加えて、東南アジアのEC市場で現在大きなトレンドとなっているのが、ライブ配信を通じて商品を紹介する「
ライブコマース」です。ライブコマースは、インターネット上でのライブ配信を通じて商品を紹介し、視聴者がリアルタイムで購入できる新しいECチャネルで、世界的には中国で人気を博しています。
ライブコマースを行う配信者は「ライバー」と呼ばれ、商品の使い方や特長をリアルタイムで説明します。一方の視聴者はその場でコメントや質問を送ることができるため、双方向のコミュニケーションが可能です。このコミュニケーション要素により、従来のECサイトでの購入よりも購買意欲を高める効果があると言われています。
ライブコマースはもはや「人要らず」
このライバー、東南アジアでは、単なるインフルエンサーや配信者ではなくプロフェッショナルな職業として認識されており、商品知識の深さ、魅力的なプレゼンテーションスキル、視聴者との親密な関係性構築が求められます。そのため一般的なインフルエンサーとは異なり、専門的な役割を果たす仕事として、人気のあるライバーは高額な報酬を得ることもあります。
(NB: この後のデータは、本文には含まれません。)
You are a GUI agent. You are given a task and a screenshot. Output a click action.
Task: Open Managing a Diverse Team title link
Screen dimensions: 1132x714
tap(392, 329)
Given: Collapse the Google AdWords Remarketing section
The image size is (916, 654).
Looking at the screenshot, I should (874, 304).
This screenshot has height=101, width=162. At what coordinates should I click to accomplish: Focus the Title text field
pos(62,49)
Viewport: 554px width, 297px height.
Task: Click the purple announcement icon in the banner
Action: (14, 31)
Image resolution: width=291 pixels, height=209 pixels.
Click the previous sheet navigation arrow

こうした背景から、企業にとって課題となっているのが、限られた予算内で最適なライバーをキャスティングすることです。
その解決策として現在注目されているのが、人間のライバーの代わりに、AIでモデリング・生成したアバター「AIライバー」を活用するライブコマース手法です。
AIライバーは人と異なり24時間の稼働が可能で、ライブコマースの効果最大化が狙えます。特に、視聴インプレッションが最も高いとされている時間帯(PM6:00~AM4:00といった夜間)においても、コストを抑えつつ効果的に運用できるため、人件費や運営コストの削減も可能とされています。
さらに、台本の内容を変更したい場合、人のライバーの場合は、内容を覚え直したり、動画の場合は撮り直しが必要となりますが、AIライバーを活用したライブコマースは、スクリプトを変更するだけで済むため、非常にフレキシブルな点もメリットです。
エビアンの「AI活用」はコスト9割減?
そんなAIライバーを活用している事例の1つが、ミネラルウォーターブランドのエビアンです。
食品や医薬品などの輸入事業を手掛け、タイでのエビアンの販売も行っている企業Sino-Pacific Trading(Thailand)は、今年の8月より、AIライバーを活用してタイのShopee liveで、エビアンの飲料や化粧品を販売するライブコマースを実施しています。Shopee Liveとは、東南アジアで人気のオンラインマーケットプレイス「
Shopee」が提供するライブストリーミング機能です。
このエビアンの例では、人間のライバーで行っていたライブ配信で1回あたり数十米ドルかかっていたコストが、AIライバーを活用したライブ配信の費用は2米ドルほどで、配信コストを8~9割程度抑えることができています。
このように東南アジアのEC市場では、日本と異なりソーシャルコマースやライブコマースが活発です。同地域に進出する際は、これらのECチャンネルをうまく活用することが成功に繋がると言えるでしょう。